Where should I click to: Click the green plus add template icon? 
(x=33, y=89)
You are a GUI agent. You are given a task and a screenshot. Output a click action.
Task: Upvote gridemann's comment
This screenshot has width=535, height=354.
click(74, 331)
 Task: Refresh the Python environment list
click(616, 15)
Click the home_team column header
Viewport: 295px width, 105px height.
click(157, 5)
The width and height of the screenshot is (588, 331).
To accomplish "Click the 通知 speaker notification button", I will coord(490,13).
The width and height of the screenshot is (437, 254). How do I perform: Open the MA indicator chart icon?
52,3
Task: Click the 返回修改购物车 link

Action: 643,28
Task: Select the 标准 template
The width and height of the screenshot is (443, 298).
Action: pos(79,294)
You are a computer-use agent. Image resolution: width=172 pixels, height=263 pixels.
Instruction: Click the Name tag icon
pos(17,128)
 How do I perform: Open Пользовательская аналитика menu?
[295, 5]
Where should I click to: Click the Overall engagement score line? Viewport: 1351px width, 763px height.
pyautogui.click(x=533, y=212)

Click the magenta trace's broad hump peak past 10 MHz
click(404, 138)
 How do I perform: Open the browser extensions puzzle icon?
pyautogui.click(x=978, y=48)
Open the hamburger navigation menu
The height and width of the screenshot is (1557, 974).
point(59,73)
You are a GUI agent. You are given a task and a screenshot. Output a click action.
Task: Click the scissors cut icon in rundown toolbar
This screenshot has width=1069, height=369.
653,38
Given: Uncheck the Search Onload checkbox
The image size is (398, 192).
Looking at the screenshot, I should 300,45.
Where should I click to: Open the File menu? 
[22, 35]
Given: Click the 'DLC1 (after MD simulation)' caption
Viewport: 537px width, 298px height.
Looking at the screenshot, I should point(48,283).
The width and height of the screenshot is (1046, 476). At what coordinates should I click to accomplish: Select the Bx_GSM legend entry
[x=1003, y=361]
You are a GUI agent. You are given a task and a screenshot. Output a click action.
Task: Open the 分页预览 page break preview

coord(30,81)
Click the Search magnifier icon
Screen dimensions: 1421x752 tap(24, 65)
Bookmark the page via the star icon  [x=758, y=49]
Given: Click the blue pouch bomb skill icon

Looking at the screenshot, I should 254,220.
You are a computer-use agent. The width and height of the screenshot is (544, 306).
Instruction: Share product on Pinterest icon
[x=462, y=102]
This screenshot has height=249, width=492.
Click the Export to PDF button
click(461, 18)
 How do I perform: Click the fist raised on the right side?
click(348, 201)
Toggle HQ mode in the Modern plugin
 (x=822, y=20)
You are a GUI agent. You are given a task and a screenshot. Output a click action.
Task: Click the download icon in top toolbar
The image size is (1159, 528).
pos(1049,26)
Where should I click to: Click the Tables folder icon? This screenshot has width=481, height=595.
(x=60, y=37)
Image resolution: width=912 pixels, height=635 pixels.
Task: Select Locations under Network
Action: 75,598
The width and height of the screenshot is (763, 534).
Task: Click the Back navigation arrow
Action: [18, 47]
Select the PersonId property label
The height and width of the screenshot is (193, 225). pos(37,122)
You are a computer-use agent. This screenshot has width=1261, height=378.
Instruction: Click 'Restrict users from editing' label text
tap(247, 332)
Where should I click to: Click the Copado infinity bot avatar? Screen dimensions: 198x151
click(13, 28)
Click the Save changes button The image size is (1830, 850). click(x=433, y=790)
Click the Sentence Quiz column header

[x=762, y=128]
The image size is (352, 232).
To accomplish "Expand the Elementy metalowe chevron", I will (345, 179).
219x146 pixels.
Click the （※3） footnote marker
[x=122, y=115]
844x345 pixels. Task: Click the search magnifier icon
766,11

● ASSIGNED TASK: The lines above that hold the string "toolbar" are to be located and copied.

● WRITTEN RESPONSE:
Task: Click the scissors cut icon in rundown toolbar
Task: Click the download icon in top toolbar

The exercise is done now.